Aposentadoria
Idoso descobre que “estava morto” ao tentar sacar aposentadoria
Um aposentado de Santa Luzia, na Região Metropolitana de Belo Horizonte, viveu uma situação inusitada e desesperadora ao descobrir que constava oficialmente como morto nos registros públicos. O caso veio à tona quando o idoso tentou sacar sua aposentadoria e foi informado pelo banco de que sua conta estava bloqueada devido ao registro de falecimento.
Segundo informações do processo, o aposentado procurou esclarecimentos e descobriu que um cartório da cidade de Três Lagoas, no Mato Grosso do Sul, havia emitido uma certidão de óbito em seu nome. A situação provocou o cancelamento de documentos importantes, incluindo o Cadastro de Pessoas Físicas (CPF), além do bloqueio de benefícios previdenciários e direitos civis.
Sem conseguir movimentar a conta bancária nem acessar a aposentadoria, o homem procurou auxílio da Defensoria Pública de Minas Gerais (DPMG), que acionou a Justiça para reverter o problema.

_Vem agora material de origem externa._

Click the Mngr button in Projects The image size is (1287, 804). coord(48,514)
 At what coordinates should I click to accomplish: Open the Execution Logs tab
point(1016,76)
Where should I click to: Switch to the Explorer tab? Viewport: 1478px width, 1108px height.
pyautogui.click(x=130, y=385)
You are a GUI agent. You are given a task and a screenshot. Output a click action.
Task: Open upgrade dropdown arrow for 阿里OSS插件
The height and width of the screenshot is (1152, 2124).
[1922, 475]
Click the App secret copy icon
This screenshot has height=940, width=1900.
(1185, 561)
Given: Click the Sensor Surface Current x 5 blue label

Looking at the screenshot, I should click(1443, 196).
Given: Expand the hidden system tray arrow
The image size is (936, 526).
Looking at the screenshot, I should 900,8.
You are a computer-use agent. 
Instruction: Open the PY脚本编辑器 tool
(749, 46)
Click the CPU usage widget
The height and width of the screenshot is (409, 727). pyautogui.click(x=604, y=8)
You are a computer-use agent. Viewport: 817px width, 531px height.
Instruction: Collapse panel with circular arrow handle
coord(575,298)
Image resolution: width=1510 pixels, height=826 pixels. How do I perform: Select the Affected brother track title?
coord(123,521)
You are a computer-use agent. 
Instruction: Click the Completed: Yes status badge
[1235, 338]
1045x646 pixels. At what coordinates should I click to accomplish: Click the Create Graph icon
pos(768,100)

O idoso relatou que perdeu a carteira de identidade em 2006 e suspeita que o documento tenha sido utilizado indevidamente por outra pessoa. A hipótese ganhou força após a realização de uma perícia papiloscópica conduzida pela Polícia Civil de Minas Gerais (PCMG).
Os peritos compararam as impressões digitais do aposentado com os registros oficiais e confirmaram que ele era o verdadeiro titular da identidade usada no registro de óbito.
Diante das provas, o Tribunal de Justiça de Minas Gerais (TJMG) determinou a anulação imediata da certidão de óbito. A decisão também determinou a reativação do CPF, o desbloqueio da conta bancária e a retirada de qualquer anotação de falecimento dos cadastros da Receita Federal, do Instituto Nacional do Seguro Social (INSS) e de outros órgãos públicos.
Além disso, os direitos políticos e previdenciários do aposentado deverão ser totalmente restabelecidos.
O caso também será investigado pelo Ministério Público de Mato Grosso do Sul, que deverá apurar possível uso indevido dos documentos do idoso pela pessoa falecida registrada no cartório.
A situação chamou atenção pela gravidade dos transtornos enfrentados pelo aposentado, que passou a ser considerado oficialmente morto mesmo estando vivo, o que afetou diretamente sua vida financeira e seus direitos básicos.